Very Similar to Last Year's Proposed Bill
Expressed Willingness to Promote Alongside Opposition's Supplementary Budget

The Democratic Party of Korea reintroduced the so-called 'Local Currency Act,' a key policy of leader Lee Jae-myung, on the 22nd.


Park Jeong-hyun, a Democratic Party lawmaker from the National Assembly's Public Administration and Security Committee, officially submitted the "Partial Amendment to the Local Love Gift Certificate Act" to the National Assembly's Legislative Affairs Office that afternoon. Previously, the National Assembly passed the Local Currency Act in September last year, but President Yoon Seok-yeol exercised his veto power, and after a re-vote in the National Assembly on the 4th, it was ultimately rejected.

Democrats Reintroduce Lee Jae-myung's 'Local Currency Act'... "Mandatory National Funding Support" On the 7th, gift fruit boxes were displayed at Gwangjang Market in Jongno-gu, Seoul, ahead of the major national holiday, Seollal. Photo by Jinhyung Kang aymsdream@

This amendment contains the same provisions as the Local Love Gift Certificate Act amendment proposed last year, including mandatory national government support for local currencies and mandatory surveys. However, considering the contentious issue of fairness among local governments, a proviso was added stating that "the budget shall be reflected with reductions considering the financial burden capacity of local governments by presidential decree." It also includes strengthened support for areas experiencing population decline.


Lawmaker Park said, "Since Acting Prime Minister Choi Sang-mok has also expressed willingness regarding the supplementary budget, the timing of the proposal seems appropriate," adding, "I hope it will pass the plenary session of the National Assembly in February after prompt discussions between the ruling and opposition parties."


The Democratic Party predicted that the introduction of local currency would have a positive effect on stimulating consumption. Based on an analysis by the Korea Institute of Local Administration, the Democratic Party explained that after the introduction of local currency, the intra-regional consumption rate rose by about 10 percentage points from 40% to 50%, and the average consumer's intra-regional spending also increased by around 300,000 won. Additionally, the sales growth rate was 3.4%, with an increase amount of approximately 875,000 won.

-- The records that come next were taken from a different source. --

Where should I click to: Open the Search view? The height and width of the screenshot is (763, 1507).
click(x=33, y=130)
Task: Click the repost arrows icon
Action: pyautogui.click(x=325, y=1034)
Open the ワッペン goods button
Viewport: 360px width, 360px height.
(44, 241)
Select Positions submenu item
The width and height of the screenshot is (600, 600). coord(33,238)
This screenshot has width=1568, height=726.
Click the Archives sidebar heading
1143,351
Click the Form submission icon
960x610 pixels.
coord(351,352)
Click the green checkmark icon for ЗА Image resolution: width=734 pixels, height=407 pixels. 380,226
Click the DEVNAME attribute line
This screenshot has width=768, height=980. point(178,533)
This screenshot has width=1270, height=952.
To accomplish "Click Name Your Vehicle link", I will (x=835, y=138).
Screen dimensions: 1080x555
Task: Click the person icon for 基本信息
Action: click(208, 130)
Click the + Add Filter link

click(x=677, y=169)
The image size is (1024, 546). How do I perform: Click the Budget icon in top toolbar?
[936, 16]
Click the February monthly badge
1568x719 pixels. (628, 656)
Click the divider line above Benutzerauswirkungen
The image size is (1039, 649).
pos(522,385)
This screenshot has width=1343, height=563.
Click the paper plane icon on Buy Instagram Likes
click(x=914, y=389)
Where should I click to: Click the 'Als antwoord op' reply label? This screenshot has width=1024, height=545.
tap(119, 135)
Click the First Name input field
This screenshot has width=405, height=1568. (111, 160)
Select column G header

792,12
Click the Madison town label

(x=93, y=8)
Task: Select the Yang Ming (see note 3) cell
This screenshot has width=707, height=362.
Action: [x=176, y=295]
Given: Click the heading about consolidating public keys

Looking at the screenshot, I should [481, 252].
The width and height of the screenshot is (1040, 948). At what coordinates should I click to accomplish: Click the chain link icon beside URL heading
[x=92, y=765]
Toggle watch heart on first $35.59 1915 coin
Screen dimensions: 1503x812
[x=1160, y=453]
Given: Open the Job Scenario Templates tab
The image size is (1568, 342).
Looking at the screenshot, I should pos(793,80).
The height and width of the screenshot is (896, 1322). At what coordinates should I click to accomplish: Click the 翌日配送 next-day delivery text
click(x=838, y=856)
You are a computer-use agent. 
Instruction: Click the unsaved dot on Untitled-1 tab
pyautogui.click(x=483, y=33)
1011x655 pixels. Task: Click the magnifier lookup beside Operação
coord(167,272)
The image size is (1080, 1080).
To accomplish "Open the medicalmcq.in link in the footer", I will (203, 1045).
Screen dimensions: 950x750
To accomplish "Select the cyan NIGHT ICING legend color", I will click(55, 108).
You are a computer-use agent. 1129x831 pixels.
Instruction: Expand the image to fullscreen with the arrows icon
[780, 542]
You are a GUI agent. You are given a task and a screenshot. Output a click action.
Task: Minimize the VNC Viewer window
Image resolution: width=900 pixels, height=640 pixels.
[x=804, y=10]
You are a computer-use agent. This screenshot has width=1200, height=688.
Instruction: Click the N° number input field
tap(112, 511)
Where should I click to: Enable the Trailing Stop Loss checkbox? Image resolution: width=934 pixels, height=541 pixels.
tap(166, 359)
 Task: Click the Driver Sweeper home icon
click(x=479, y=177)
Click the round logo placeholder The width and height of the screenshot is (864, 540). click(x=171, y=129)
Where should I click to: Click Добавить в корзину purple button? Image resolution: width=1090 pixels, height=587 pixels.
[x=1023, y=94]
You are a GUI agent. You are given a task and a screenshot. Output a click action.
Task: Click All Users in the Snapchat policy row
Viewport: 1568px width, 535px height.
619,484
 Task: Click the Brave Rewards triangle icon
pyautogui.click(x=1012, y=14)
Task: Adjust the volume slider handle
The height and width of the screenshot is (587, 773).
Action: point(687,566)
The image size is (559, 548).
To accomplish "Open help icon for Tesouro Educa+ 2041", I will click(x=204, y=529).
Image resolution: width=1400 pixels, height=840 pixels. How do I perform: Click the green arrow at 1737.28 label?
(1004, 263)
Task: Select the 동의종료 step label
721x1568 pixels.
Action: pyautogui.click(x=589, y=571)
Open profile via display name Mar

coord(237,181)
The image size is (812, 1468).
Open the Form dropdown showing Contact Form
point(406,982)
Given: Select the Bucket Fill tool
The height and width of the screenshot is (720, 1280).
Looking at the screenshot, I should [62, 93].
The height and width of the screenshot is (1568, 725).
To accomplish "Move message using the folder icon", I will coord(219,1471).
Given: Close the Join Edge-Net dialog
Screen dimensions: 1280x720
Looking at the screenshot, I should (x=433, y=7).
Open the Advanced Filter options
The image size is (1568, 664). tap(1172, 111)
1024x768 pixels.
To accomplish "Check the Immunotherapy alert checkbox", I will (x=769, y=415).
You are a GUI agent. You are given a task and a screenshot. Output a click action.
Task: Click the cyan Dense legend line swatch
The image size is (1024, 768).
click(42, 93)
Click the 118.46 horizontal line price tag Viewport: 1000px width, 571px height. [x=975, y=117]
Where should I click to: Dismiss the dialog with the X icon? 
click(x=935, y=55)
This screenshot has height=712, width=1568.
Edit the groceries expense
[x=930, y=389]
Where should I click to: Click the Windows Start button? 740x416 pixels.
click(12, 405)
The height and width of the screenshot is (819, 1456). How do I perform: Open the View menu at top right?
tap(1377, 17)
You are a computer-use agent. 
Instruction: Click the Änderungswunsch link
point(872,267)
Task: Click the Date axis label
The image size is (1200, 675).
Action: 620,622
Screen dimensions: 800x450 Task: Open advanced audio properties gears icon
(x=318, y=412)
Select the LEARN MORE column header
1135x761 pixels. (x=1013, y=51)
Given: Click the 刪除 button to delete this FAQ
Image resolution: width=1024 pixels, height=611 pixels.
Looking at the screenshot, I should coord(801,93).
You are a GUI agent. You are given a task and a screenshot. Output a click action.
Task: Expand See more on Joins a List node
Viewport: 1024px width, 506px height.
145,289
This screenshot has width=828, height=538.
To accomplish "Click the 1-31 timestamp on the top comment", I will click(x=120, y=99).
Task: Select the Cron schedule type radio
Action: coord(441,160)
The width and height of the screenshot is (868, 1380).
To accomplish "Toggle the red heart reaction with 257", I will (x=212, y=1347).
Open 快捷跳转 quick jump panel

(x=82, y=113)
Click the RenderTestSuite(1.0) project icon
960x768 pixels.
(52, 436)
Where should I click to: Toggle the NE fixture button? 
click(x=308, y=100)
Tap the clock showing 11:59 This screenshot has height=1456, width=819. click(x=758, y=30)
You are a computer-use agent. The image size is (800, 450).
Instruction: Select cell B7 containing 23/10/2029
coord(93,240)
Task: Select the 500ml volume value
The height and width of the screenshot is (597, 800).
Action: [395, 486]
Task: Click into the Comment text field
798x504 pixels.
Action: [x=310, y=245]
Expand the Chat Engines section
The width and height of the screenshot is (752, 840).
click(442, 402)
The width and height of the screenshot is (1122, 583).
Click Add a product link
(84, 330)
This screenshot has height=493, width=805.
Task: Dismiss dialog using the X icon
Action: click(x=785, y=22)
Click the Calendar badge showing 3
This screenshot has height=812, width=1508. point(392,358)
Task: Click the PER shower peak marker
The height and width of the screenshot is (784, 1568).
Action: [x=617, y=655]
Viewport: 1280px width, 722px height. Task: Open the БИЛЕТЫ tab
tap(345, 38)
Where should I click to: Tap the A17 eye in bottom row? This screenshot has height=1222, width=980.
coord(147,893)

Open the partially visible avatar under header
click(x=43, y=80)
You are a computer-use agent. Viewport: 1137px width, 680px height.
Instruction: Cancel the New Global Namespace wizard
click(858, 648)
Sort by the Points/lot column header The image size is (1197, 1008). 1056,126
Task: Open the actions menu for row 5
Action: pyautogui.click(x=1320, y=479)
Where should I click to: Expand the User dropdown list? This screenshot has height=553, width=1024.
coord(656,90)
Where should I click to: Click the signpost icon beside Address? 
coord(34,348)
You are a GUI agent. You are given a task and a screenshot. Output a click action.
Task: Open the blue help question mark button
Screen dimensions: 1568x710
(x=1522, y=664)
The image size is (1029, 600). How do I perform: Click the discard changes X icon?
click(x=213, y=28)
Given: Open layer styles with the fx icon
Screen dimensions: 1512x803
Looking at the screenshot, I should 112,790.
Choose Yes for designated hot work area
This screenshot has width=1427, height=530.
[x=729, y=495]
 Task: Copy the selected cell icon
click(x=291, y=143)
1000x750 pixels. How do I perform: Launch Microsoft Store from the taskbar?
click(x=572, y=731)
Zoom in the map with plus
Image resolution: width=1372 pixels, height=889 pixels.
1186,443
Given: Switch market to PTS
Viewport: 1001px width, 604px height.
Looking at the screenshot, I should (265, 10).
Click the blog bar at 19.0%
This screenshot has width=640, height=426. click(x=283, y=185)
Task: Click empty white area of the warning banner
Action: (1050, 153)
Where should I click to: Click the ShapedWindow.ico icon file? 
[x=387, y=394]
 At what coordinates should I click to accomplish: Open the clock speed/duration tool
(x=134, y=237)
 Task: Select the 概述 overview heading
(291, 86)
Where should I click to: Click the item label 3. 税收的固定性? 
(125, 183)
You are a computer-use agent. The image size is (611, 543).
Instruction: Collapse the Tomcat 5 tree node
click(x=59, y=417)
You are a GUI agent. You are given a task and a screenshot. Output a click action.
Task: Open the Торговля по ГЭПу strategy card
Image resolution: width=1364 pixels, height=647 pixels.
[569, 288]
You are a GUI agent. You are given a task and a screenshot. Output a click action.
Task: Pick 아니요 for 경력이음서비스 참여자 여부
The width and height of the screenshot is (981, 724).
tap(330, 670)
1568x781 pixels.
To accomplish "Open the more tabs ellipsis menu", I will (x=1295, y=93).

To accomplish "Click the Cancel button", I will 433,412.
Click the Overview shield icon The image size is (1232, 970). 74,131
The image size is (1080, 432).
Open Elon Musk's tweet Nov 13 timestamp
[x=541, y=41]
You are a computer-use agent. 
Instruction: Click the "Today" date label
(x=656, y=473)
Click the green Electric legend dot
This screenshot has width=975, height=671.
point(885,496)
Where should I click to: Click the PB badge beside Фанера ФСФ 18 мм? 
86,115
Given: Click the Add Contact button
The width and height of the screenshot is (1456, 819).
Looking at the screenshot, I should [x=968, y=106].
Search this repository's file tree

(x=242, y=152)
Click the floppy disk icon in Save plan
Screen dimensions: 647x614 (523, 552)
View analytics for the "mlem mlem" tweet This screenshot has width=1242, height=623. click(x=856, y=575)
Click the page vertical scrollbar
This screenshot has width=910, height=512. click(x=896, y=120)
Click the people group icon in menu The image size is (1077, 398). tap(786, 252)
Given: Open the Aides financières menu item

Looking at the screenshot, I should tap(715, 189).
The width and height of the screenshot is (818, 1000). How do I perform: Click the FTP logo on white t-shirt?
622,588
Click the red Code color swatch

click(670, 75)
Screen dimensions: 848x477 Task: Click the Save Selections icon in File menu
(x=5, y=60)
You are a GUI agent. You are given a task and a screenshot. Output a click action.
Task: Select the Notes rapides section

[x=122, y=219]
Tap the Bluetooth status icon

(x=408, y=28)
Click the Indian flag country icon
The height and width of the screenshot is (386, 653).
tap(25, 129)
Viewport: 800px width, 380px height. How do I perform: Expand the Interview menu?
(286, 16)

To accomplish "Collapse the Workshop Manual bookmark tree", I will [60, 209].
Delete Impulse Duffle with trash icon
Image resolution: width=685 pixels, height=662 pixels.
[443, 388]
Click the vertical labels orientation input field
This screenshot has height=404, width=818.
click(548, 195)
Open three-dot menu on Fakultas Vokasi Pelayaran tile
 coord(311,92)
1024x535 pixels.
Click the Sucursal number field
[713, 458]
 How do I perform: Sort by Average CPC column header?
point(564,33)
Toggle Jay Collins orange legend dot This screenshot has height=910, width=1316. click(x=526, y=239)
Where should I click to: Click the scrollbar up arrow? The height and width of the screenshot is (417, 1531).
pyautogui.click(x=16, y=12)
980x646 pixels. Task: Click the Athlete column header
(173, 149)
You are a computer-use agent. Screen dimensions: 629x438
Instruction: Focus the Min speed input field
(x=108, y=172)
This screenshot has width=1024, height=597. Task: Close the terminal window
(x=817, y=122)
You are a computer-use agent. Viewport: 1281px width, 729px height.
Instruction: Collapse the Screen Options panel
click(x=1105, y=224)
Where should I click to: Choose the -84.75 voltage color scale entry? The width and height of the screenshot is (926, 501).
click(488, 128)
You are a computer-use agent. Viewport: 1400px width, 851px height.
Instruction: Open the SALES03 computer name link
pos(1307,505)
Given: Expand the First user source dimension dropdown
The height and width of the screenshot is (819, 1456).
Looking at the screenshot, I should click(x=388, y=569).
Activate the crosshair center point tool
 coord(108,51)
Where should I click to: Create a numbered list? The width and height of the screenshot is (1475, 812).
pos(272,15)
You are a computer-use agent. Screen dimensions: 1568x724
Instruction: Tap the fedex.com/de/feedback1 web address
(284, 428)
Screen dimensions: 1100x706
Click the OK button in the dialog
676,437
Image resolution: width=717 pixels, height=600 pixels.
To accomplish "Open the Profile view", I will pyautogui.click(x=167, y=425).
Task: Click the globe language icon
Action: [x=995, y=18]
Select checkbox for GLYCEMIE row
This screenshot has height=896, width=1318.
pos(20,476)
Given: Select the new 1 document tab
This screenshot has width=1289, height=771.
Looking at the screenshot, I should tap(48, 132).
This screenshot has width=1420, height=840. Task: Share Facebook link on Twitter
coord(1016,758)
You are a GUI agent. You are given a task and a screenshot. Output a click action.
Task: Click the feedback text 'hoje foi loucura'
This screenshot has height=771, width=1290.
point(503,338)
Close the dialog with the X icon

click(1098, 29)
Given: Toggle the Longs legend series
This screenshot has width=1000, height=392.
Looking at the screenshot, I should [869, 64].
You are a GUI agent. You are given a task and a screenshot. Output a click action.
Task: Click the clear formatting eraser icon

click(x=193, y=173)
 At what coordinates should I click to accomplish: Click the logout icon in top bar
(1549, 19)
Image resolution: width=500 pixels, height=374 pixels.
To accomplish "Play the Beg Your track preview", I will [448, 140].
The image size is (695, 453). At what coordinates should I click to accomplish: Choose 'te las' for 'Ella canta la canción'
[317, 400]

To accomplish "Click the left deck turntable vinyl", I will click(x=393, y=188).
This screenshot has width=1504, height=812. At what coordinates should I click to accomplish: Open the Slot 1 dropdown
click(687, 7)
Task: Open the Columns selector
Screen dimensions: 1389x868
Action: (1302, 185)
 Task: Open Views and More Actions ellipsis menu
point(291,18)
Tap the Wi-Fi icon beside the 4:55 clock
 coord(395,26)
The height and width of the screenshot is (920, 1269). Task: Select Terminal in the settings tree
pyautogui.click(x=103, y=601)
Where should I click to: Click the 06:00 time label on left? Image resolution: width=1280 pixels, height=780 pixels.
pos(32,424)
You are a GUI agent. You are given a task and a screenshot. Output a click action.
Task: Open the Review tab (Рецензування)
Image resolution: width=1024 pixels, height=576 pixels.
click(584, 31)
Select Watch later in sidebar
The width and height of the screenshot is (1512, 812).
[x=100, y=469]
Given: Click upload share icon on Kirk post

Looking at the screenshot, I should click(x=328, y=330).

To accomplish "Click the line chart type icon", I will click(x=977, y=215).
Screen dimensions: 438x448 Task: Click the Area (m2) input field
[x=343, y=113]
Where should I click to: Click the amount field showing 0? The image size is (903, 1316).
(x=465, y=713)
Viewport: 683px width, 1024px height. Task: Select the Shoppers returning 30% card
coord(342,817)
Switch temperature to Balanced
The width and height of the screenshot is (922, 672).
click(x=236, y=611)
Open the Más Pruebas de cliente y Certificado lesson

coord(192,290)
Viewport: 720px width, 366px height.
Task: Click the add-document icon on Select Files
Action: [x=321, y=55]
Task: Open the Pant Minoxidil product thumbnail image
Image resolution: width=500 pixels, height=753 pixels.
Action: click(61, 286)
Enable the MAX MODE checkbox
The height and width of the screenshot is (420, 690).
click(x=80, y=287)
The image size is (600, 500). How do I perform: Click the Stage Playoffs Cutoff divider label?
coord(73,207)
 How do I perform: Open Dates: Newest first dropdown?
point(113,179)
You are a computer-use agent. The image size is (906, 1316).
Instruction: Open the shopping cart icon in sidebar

Leader Lee Jae-myung also emphasized at the Supreme Council meeting that "expanding the local currency budget will revive the neighborhood economy and strengthen support for vulnerable groups most affected in crisis situations," adding, "Due to the political shock, the real Gross Domestic Product (GDP) evaporated by 6.3 trillion won. We must resolve political uncertainties and get the stalled economy moving again."